# well look who's the adventurous one...Taiwan baby!



## bettaforu (Sep 6, 2009)

Just snapped these of the new Taiwan babies....and would you look at
that...a Wine Red panda at 3 days old!  All by itself over at the new floss I put in this am.










and here is some of its siblings....they are the paler tiny blue ones in the floss, and it looks like I have 2 x 1 bars, the other 2 are pandas. The rest are all underneath, so couldn't get a pic of them. 

The darker one is my 2 week old BKK Panda from my BKK momma (mirrored against the side of the glass)

Growing good now.


----------



## Fishfur (Mar 4, 2012)

I need new glasses !.. kewl shrimplets !


----------



## bettaforu (Sep 6, 2009)

Ha Karen I had to use the magnifier on top of the reading glasses I had on to find these....try photographing them too...its was OK where the heck are they and point the camera and shoot and hope you got them in the lense.


----------



## Fishfur (Mar 4, 2012)

Much as I hate Rogers.. they did give me a good deal on my net hookup for the next two years. I've been leaving the money I'd have spent in the account and letting it build, and I found the camera I've been wanting ever since I first saw it on a great boxing day sale.. so I splurged and got it. Still waiting on delivery. And it will be another year before I can afford a macro lens to use with it.. but still.. 18 mp.. and it should have the adjustable shutter speeds to take pics of fast moving objects.. like things that swim !
Dying to try it !


----------



## camboy012406 (Jun 11, 2010)

wow they are bigger now. what are your parameters for them?


----------



## bettaforu (Sep 6, 2009)

got them in a breeders box attached to the planted tank where all the adults are. I have an airstone some oak leaves, and couple pieces of filter floss in with them. I add every 2 days some earthworm powder mixed with tank water so I can squirt it in over the floss....they are all eating good and growing.

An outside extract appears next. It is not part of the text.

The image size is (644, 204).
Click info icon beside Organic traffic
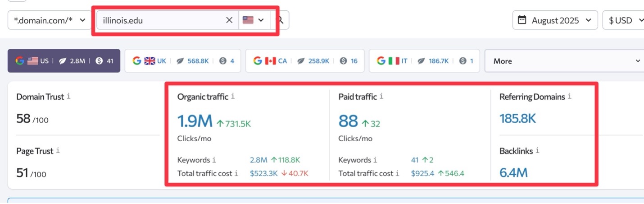233,96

PH in that tank is below 6 but I don't know the exact number. I don't test for TDS etc.
check out this one.


----------



## bettaforu (Sep 6, 2009)

Update on the baby Taiwans.
Turned on the lights this am and snapped this pic....you can see the WR baby in the right hand corner along with my blue panda, but look whos' lurking under the floss by the leaf another WR and on the floss another panda! 

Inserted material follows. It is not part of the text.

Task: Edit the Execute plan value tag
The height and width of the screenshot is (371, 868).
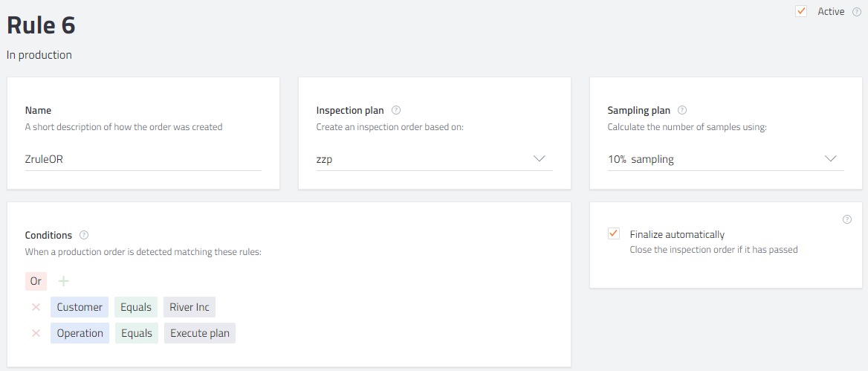Action: (x=200, y=333)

These babies hide right down in the soil so you can not see them all the time, and this is why I didn't see them the day they were born, but now they are growing and becoming adventurous and out more often which is why I am now seeing more of the WR ones.


----------



## bettaforu (Sep 6, 2009)

My growing up BKK at 5 weeks old now.








Now you know where the babies go!!! Look at the Panda its under the soil 
these babies can hide anywhere.


----------



## Exquizique (Nov 19, 2012)

Love your pics and tracking the growth and progress of the babies!!


----------



## camboy012406 (Jun 11, 2010)

wow they are big now.


----------



## bettaforu (Sep 6, 2009)

Yep they are starting to grow pretty good, at least now I can definitely find the 5 week olds, the 3 week olds are still hard to find unless they are sitting right on the glass or gravel or at the front of the floss.


----------



## camboy012406 (Jun 11, 2010)

what are your water parameters for them?


----------



## bettaforu (Sep 6, 2009)

They are in the breeder box that's attached to the planted tank. PH is below 6 but I don't know exactly as I don't have a meter to check it. I don't check anything else either. RO/mix water in this tank, CO2 going 24/7 and lights on for 12 hours.

I don't do much to the tank except add the water when the levels go down.
I am feeding earthworm powder mixed with water squirted in over the floss every 2-3 days nothing else.


----------